» Entries supplied
____
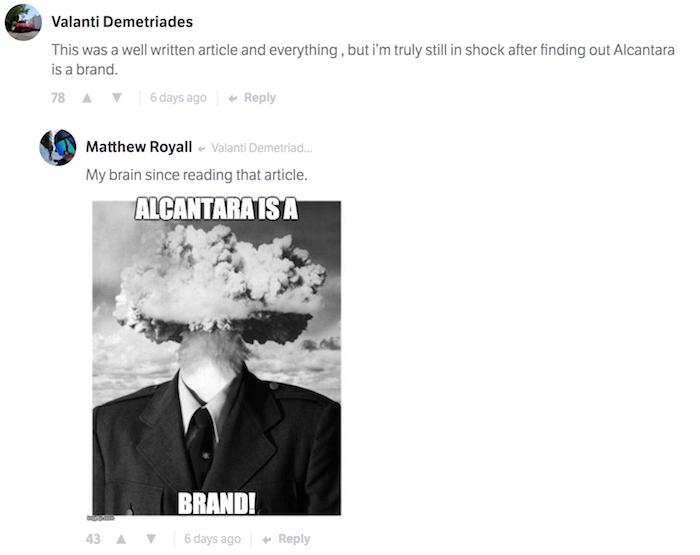
Task: Downvote Valanti Demetriades' comment
Action: [x=117, y=98]
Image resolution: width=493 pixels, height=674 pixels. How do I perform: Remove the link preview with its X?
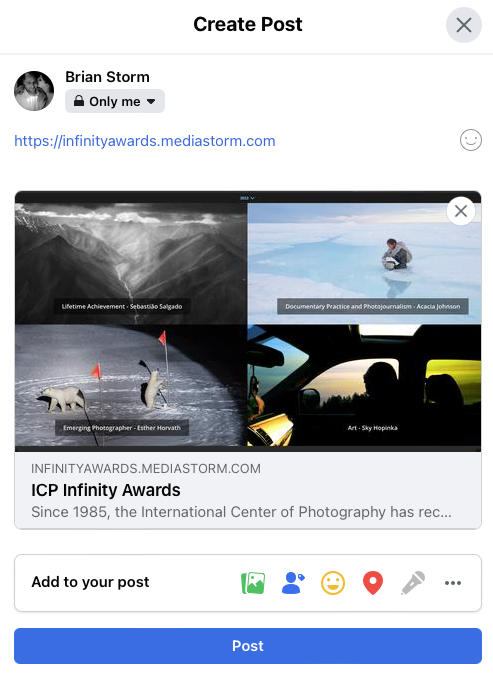(x=461, y=211)
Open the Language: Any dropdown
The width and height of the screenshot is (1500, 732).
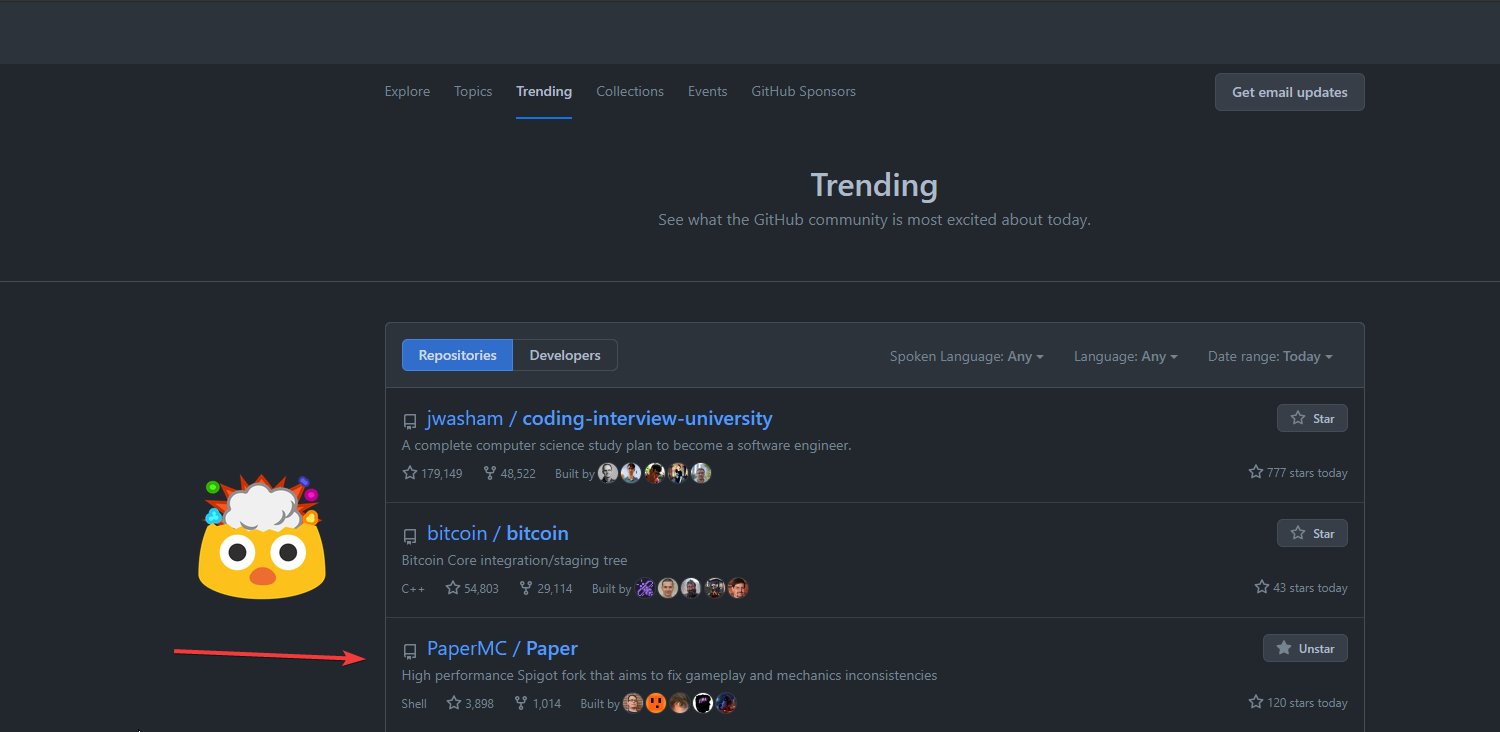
____
» Aim of the exercise
Reproduce, unchanged, each line between the one with "Open the Language: Any dropdown" and the last line of the material, both included; the pictures do not go in.

» Task answer
Open the Language: Any dropdown
The width and height of the screenshot is (1500, 732).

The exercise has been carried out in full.